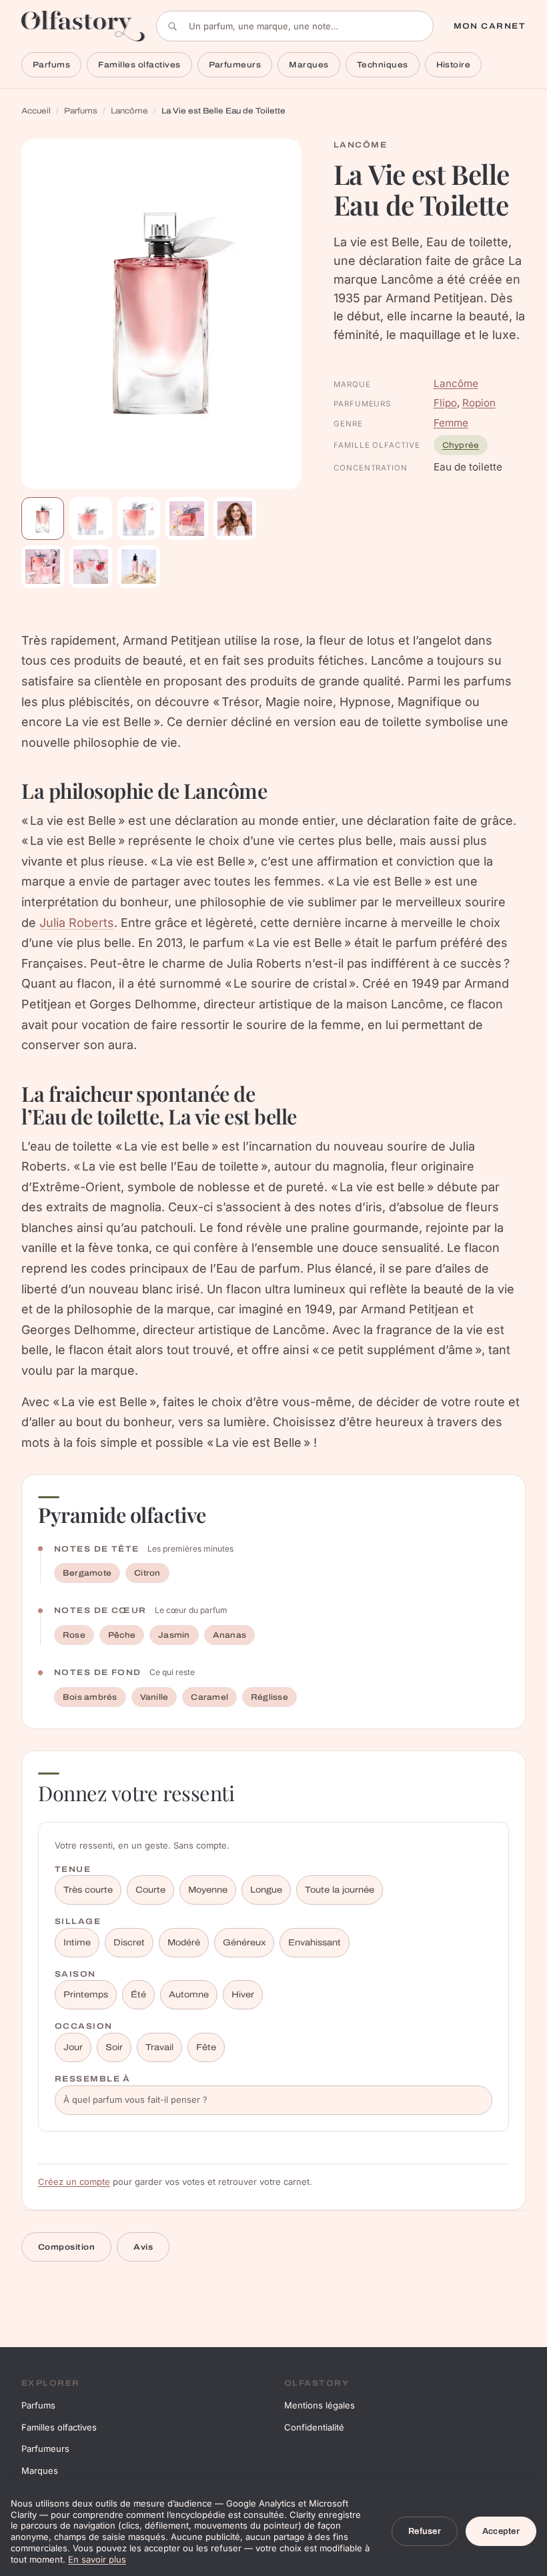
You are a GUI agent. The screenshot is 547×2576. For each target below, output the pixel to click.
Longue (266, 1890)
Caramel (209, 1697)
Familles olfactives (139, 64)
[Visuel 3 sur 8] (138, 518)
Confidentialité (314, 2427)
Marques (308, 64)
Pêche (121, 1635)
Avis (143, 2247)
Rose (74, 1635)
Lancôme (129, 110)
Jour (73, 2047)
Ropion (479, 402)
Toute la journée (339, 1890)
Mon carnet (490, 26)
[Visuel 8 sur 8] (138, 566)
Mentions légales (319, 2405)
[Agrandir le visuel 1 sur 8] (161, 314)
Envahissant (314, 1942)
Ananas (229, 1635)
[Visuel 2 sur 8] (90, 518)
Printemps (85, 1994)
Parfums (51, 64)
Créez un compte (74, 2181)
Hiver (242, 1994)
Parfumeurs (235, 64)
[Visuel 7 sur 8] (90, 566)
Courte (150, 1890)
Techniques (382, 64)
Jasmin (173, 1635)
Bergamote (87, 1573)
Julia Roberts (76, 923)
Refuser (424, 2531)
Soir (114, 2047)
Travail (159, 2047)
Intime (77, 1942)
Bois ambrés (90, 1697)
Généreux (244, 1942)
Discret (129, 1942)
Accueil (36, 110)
----------------------------------------
=== PROBLEM TO WORK ON ===
Please write the material out again exactly as shown above, minus any pictures.

=== FINISHED TASK ===
You are a GUI agent. The screenshot is 547×2576. For each target below, output the pixel to click.
Longue (266, 1890)
Caramel (209, 1697)
Familles olfactives (139, 64)
[Visuel 3 sur 8] (138, 518)
Confidentialité (314, 2427)
Marques (308, 64)
Pêche (121, 1635)
Avis (143, 2247)
Rose (74, 1635)
Lancôme (129, 110)
Jour (73, 2047)
Ropion (479, 402)
Toute la journée (339, 1890)
Mon carnet (490, 26)
[Visuel 8 sur 8] (138, 566)
Mentions légales (319, 2405)
[Agrandir le visuel 1 sur 8] (161, 314)
Envahissant (314, 1942)
Ananas (229, 1635)
[Visuel 2 sur 8] (90, 518)
Printemps (85, 1994)
Parfums (51, 64)
Créez un compte (74, 2181)
Hiver (242, 1994)
Parfumeurs (235, 64)
[Visuel 7 sur 8] (90, 566)
Courte (150, 1890)
Techniques (382, 64)
Jasmin (173, 1635)
Bergamote (87, 1573)
Julia Roberts (76, 923)
Refuser (424, 2531)
Soir (114, 2047)
Travail (159, 2047)
Intime (77, 1942)
Bois ambrés (90, 1697)
Généreux (244, 1942)
Discret (129, 1942)
Accueil (36, 110)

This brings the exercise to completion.